Communication keys new receivers’ successful transition

Stanley King is a long way from his hometown of Camden, New Jersey – in more ways than one. Jay Griffin IV is back closer to his hometown of Huntsville, Texas.

Despite their disparate backgrounds, the two transfer receivers have bonded over something that has linked Northwestern State’s preseason football camps for years – the heat.

“I feel comfortable,” said King, a transfer from Rutgers. “It’s been a smooth transition with everything but the heat. I’m getting adjusted to everything. I’m in the rotation. I’ve just got to get used to the heat, and we’ll see what it is at the end.”

Despite his status as a Texas native, Griffin IV has taken some time to reacclimate himself to the South’s heavy humidity after spending five years at the University of New Mexico as both a receiver and a conference champion sprinter.

“At first, there was a little adjustment getting used to the weather,” he said. “Albuquerque isn’t as humid. Other than that, I feel we’re adjusting to the offense well. We’re getting up to speed to do great things this year.”

The pair of FBS transfers entered a wide receiver group that is adjusting to a new position coach in Rashad Jackson, who joined the Demon staff in July.

The trio is learning about and from one another as well about and from an eclectic mix of receivers that includes sixth-year seniors Gavin Landry and Kendrick Price, who have played key roles in helping all three feel more comfortable at NSU.

“To be able to have older guys like Gavin and KP in the room is great,” Jackson said. “There aren’t a lot of seniors, which is good. You have a couple of voices guys are already listening to. They’re not hearing it from seven guys. They’re hearing it from those two – this is how we do things. For those young guys and the new guys alike, they’ve followed right behind them. It’s been great to see that transition with the new faces and the older guys coming together as one group.”

Added Griffin: “Gavin and I play the same position. He’s been very welcoming and helpful after every play, telling me what I’ve done well and what I could have done better. That’s elevating me every day, and I’m grateful for that.”

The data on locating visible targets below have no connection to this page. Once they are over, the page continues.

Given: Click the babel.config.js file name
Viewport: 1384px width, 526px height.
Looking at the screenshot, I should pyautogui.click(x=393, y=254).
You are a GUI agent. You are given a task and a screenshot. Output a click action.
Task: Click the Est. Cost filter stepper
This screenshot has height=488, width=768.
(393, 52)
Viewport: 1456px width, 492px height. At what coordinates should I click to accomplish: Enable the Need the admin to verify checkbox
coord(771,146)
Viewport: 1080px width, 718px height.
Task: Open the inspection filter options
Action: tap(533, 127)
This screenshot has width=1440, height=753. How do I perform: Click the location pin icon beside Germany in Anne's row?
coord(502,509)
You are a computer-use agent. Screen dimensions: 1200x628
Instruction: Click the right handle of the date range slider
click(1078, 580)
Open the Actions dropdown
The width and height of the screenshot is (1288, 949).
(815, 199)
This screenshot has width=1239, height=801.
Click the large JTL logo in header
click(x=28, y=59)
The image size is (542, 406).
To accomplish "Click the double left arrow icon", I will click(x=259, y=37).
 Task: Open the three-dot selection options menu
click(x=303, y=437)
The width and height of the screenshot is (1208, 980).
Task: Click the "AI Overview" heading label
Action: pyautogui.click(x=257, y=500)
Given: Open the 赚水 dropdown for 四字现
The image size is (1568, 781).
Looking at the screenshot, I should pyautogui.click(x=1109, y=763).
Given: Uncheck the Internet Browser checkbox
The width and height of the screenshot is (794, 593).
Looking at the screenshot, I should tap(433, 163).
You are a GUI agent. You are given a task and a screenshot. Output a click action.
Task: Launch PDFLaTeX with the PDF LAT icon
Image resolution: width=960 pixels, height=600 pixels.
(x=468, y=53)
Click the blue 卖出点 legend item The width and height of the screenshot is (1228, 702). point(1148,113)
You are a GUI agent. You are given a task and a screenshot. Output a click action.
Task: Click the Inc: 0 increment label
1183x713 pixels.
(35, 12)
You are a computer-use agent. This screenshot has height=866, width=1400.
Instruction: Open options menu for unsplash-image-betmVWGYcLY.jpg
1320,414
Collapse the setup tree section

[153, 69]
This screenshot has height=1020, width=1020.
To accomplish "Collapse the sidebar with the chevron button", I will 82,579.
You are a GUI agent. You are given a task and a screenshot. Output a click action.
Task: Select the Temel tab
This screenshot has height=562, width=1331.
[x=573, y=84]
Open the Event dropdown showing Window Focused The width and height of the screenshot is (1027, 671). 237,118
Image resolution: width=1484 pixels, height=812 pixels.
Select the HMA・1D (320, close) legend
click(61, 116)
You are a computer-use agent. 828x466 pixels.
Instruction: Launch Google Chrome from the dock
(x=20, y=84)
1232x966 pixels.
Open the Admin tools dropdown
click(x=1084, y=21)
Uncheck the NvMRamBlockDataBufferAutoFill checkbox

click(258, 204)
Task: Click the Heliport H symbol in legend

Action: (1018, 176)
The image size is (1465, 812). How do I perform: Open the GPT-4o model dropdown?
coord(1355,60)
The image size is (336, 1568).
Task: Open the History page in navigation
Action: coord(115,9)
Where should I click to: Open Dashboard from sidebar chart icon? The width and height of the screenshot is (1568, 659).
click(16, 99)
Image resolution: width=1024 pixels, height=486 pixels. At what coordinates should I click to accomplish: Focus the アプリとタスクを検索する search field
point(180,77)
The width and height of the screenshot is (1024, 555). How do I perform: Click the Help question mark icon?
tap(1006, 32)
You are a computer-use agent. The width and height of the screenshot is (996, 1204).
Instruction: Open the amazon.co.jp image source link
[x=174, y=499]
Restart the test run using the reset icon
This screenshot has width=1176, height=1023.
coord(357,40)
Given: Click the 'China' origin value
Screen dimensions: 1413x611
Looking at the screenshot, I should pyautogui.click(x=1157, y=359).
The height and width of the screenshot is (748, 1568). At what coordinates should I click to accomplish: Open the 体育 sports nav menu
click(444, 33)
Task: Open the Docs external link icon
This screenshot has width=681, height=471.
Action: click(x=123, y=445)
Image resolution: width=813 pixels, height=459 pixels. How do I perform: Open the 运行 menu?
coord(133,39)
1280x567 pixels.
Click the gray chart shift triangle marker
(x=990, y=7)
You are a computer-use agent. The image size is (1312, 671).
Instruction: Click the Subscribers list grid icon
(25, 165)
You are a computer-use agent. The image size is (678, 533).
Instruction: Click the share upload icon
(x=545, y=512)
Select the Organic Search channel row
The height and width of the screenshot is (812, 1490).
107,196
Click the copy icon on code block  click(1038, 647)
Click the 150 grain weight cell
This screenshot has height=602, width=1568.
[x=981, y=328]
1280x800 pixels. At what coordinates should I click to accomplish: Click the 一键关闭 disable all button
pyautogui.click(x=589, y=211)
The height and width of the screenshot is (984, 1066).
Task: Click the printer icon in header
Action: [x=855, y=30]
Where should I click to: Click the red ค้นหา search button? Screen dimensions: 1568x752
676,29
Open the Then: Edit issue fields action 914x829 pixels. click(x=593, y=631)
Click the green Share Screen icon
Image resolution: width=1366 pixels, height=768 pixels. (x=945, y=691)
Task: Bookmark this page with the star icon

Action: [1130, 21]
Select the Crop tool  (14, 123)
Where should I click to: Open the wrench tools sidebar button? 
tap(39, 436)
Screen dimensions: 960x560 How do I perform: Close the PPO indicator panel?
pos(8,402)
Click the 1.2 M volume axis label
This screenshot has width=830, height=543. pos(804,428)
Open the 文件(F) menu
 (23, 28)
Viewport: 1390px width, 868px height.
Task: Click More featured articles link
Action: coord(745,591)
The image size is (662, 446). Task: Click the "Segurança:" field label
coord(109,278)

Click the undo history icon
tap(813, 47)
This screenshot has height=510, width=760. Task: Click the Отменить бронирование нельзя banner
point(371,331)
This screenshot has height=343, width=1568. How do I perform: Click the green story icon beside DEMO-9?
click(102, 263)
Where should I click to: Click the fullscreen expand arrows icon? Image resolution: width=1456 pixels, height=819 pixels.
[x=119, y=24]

While Landry and Price have helped pave the way for Griffin and King to acclimate themselves quickly within the receiver room, Jackson’s and King’s transition was smoothed even more from various points across the roster and coaching staff.

“I’ve had guys like Eddie (Godina), (Ja’Quay) Pough and Race (Moser),” said Jackson, who coached the trio at Trinity Valley Community College in Texas. “That made it a little easier transition. I already had a relationship with (offensive coordinator Brad) Smiley as well.”

For King, he picked up an assist from the opposite side of the ball that had little to do with football and much more to do with geography.

“(Defensive coordinator Mike) Lucas comes in every morning talking about the (Philadelphia) Phillies,” King said of his fellow New Jersey native. “There was a point during his speech in our family meeting the other night where I could really relate to him.”

As the Demons continue their preparations for Saturday’s second scrimmage of fall camp and for the Sept. 4 season opener at North Texas, the new arrivals seem to have meshed quickly.

“We have our rights and our wrongs,” King said. “We talk it out. It’s all about communication. That’s the thing that’s getting us through. We have the communication down. We keep doing that and we’ll be fine. No matter who comes in the room – if it’s a transfer or a walk-on or whoever – everybody will be together as long as we keep communicating.”